I would like to compute $\pi_1$ and the integral homology groups of the real Grassmannian $G(2,4)$. (This is a question on an old qualifying exam.) The hint for the computation of $\pi_1$ is to put a CW structure on the space. Once we have this and have determined the attaching maps, we can also get the integral homology, so that is how I like would to proceed (if possible). (One can obtain the fundamental group of all Grassmannians in a different way, but that way doesn't help find the homology groups.)
Some discussion of the cell structure of Grassmannians appears in Milnor and Stasheff's Characteristic Classes and in Schwartz's Differential Topology and Geometry. From these sources, I have learned that we have a cell structure with
- 1 $0$-cell
- 1 $1$-cell
- 2 $2$-cells
- 1 $3$-cell
- 1 $4$-cell.
Further, we know that all attaching maps are 2 to 1, so using cellular homology, the coefficients in images of the cells under the boundary maps must be $0$ or $2$. But I don't see how to determine what those coefficients are. How can we proceed?
I note that a purported answer is given (without justification) here.

*TASK LIST*:
• 1. Decide whether each statement below agrees with the passage on the Grassmannian G(2,4). Answer yes or no for each, and quote the words of the passage that settle it.
(a) The cell structure described has two 2-cells.
(b) The hint for computing the fundamental group is to use a method that works for all Grassmannians.
(c) The answer mentioned at the end comes with a justification.
• 2. Print everything in the passage on the Grassmannian G(2,4) from "Some discussion of" down to "- 1 $4$-cell.".

*INFORMATION*:
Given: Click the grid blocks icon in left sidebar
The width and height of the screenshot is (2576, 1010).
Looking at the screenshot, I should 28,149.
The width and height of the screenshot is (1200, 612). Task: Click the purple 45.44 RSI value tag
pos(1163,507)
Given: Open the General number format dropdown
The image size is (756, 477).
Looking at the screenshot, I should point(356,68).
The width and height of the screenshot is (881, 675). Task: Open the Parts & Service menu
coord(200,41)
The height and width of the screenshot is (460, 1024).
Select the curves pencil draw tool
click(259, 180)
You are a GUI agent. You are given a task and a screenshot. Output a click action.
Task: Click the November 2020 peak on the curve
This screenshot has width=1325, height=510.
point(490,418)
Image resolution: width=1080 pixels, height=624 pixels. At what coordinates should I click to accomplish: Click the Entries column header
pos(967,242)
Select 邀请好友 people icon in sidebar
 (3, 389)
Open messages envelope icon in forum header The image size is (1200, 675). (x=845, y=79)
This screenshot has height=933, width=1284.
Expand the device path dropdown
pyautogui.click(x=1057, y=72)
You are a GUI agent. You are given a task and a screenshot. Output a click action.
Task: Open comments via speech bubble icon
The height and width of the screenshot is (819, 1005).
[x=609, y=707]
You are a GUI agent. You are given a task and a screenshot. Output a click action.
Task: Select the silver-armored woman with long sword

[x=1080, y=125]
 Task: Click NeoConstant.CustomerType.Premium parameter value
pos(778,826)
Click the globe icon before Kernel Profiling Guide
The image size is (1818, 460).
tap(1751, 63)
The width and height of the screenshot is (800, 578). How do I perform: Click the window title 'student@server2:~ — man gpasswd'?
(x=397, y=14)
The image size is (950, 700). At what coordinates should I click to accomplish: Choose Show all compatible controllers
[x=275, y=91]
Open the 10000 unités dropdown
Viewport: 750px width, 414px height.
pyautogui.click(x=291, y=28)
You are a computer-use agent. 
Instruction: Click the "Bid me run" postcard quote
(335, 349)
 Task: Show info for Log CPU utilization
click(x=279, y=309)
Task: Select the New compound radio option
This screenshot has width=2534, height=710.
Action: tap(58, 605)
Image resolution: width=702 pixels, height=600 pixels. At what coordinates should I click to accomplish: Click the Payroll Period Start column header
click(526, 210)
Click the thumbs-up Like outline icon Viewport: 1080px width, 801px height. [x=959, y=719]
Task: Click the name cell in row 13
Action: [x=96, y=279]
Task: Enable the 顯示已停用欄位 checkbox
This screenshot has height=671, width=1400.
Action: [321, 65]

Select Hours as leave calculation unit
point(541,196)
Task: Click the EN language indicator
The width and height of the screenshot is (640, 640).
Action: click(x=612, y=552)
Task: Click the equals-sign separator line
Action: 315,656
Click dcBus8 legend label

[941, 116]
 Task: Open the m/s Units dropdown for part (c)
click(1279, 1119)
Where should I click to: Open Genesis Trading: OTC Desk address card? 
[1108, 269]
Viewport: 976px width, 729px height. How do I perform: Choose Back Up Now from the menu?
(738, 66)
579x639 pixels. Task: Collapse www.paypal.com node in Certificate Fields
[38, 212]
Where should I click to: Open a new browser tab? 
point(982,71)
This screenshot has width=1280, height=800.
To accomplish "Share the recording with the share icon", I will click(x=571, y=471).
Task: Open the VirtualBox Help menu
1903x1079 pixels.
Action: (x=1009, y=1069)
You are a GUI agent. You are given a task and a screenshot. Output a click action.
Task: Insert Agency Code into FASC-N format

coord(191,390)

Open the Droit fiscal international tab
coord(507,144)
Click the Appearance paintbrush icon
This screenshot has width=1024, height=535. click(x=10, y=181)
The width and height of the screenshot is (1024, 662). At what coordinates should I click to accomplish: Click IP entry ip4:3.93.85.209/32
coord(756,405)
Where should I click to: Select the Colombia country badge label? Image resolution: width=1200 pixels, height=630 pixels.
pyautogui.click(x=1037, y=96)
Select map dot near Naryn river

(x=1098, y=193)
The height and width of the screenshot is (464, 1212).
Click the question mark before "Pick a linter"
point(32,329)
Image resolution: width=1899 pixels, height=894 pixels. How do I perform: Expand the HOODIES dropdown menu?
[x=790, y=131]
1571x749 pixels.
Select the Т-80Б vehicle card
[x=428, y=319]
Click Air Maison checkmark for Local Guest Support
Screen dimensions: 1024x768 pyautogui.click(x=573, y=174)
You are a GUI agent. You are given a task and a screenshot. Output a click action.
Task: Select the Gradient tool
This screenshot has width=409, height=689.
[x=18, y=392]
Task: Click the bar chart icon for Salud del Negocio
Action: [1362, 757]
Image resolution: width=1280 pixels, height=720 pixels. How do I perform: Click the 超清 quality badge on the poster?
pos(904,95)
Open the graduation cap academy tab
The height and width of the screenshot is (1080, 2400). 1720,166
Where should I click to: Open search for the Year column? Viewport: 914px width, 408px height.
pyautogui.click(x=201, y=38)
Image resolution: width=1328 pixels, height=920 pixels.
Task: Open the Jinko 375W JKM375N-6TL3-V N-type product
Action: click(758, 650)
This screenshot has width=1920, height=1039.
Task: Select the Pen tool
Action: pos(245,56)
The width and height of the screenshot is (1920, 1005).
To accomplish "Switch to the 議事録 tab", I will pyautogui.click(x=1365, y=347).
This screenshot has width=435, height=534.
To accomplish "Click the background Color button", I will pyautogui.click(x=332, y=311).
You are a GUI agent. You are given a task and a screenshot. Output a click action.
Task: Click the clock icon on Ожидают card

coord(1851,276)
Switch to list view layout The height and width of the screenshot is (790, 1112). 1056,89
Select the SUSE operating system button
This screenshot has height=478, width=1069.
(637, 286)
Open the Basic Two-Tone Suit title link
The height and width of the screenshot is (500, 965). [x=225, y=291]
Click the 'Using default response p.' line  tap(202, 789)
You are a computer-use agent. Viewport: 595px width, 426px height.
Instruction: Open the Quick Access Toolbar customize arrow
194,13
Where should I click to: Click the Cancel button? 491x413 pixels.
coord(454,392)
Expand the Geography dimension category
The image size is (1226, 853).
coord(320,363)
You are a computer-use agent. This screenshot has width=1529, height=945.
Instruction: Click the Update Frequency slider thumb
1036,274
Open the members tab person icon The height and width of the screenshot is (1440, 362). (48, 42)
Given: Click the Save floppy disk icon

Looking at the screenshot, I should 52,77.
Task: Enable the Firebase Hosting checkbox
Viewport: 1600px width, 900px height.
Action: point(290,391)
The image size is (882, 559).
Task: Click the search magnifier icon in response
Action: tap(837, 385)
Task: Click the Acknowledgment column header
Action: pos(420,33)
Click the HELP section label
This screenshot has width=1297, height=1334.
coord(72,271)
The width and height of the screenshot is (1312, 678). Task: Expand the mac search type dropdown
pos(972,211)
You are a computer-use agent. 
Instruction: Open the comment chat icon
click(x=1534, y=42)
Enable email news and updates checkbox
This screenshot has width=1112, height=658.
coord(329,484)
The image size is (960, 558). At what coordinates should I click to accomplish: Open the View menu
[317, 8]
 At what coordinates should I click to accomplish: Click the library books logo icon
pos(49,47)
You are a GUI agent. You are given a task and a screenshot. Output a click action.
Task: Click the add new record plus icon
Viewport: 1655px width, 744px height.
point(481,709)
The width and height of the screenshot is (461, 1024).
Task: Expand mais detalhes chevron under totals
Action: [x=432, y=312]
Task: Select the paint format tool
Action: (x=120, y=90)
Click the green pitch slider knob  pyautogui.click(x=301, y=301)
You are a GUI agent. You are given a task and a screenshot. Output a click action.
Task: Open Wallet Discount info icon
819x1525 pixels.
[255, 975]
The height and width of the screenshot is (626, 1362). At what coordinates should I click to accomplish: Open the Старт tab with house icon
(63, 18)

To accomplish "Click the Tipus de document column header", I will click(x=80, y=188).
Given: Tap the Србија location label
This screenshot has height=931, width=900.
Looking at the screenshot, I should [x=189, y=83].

*SOLVED PROBLEMS*:
• 1.
(a) Yes: "2 $2$-cells"
(b) No: "The hint for the computation of $\pi_1$ is to put a CW structure on the space."
(c) No: "a purported answer is given (without justification) here."

• 2.
Some discussion of the cell structure of Grassmannians appears in Milnor and Stasheff's Characteristic Classes and in Schwartz's Differential Topology and Geometry. From these sources, I have learned that we have a cell structure with
- 1 $0$-cell
- 1 $1$-cell
- 2 $2$-cells
- 1 $3$-cell
- 1 $4$-cell.